WHAT IS EXPECTED
Tally up the lines below that carry the word "agent", answering with the figure alone.

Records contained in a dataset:

^^^^^^^^

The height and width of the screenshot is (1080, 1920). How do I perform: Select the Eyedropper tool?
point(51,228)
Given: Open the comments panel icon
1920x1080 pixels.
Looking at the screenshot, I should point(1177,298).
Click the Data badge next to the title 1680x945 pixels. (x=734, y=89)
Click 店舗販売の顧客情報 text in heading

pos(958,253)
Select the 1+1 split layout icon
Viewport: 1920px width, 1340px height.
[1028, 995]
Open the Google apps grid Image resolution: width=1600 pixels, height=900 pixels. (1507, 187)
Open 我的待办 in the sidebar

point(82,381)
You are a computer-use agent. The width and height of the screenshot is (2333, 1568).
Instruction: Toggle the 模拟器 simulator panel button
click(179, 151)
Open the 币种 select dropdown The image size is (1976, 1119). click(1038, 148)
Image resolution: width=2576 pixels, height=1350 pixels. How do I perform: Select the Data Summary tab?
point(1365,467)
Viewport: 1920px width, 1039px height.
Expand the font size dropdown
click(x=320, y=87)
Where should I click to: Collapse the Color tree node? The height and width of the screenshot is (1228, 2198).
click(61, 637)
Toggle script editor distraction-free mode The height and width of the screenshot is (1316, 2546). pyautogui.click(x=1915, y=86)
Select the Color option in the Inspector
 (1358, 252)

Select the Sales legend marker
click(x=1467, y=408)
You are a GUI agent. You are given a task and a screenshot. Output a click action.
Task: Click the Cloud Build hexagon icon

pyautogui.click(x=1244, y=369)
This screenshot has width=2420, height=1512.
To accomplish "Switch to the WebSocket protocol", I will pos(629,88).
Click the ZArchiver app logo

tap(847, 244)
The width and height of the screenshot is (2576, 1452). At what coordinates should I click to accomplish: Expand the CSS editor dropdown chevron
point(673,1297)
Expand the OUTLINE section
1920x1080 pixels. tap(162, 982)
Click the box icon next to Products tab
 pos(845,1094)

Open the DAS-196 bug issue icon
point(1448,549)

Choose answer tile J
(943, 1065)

^^^^^^^^

ANSWER BOX
2